▶ _DOCUMENT EXTRACT_
■ ■ ■ ■ ■ ■ ■

= David M. Brink =

Australian-British nuclear physicist (1930–2021)

David Maurice Brink (20 July 1930, Hobart, Tasmania, Australia – 8 March 2021, Oxford, UK) was an Australian-British nuclear physicist. He is known for the Axel-Brink hypothesis.

==Education and career==
Brink matriculated in 1947 at the University of Tasmania, where he graduated with a B.Sc. in physics in 1951. As a Rhodes Scholar he became a graduate student in physics at Magdalen College, Oxford, where he received his PhD in 1955. His doctoral dissertation Some aspects of the interactions of light with matter was supervised by Maurice Pryce. From 1954 to 1958 Brink was a Rutherford Scholar of the Royal Society. For the academic year 1957–1958 he was an instructor at the Massachusetts Institute of Technology (MIT). From 1958 to 1993 he was a Fellow of Balliol College, Oxford. At the University of Oxford he was from 1958 to 1988 a university lecturer and from 1988 to 1993 a Moseley Reader. In 1993 he moved to Trento, Italy. There from 1993 to 1998 he was the vice-director of the European Centre for Theoretical Studies in Nuclear Physics (under the auspices of the European Centre of Technology), as well as, at the University of Trento a professor of the history of physics.

■ ■ ■ ■ ■ ■ ■

▶ _DATASET EXTRACT_
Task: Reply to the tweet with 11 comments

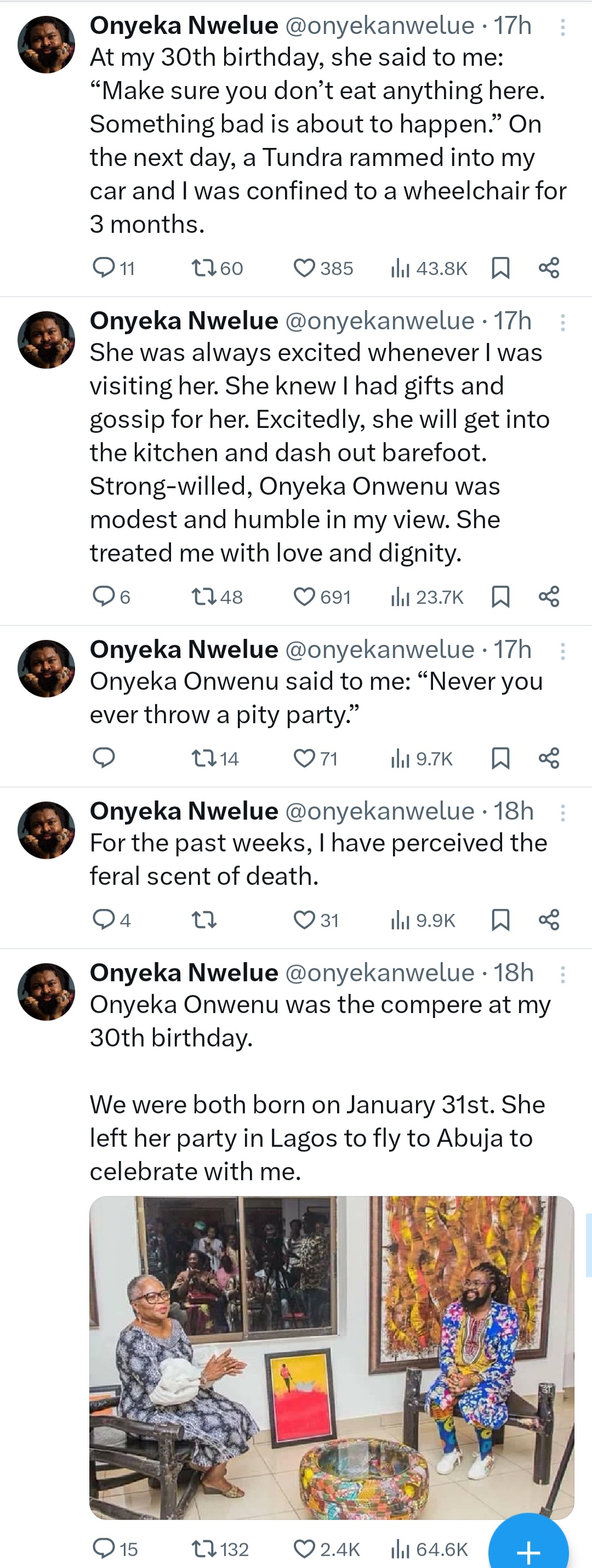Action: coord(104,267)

■ ■ ■ ■ ■ ■ ■

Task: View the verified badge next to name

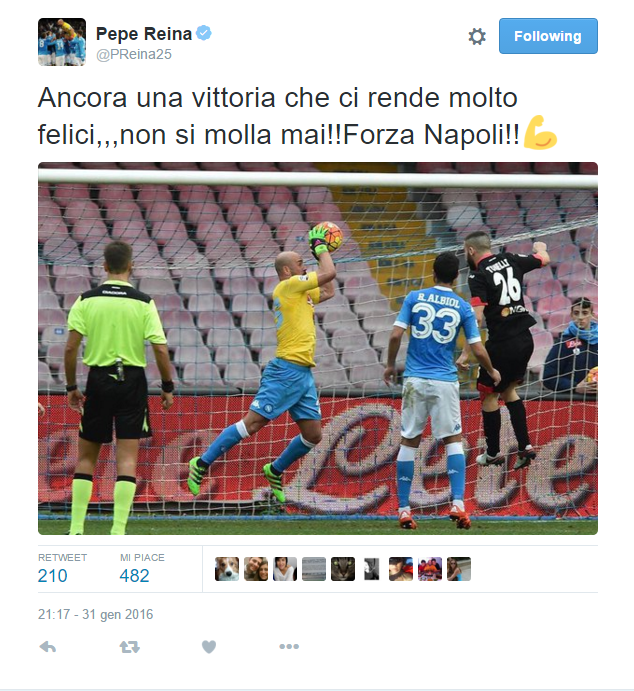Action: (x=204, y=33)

■ ■ ■ ■ ■ ■ ■

▶ _WHAT YOU SHOULD DO_
From the David M. Brink biography, copy out everything from "Australian-British nuclear physicist (1930–2021)" down to "the Axel-Brink hypothesis.", without changing a word.

▶ _OUTPUT OF THE TASK_
Australian-British nuclear physicist (1930–2021)

David Maurice Brink (20 July 1930, Hobart, Tasmania, Australia – 8 March 2021, Oxford, UK) was an Australian-British nuclear physicist. He is known for the Axel-Brink hypothesis.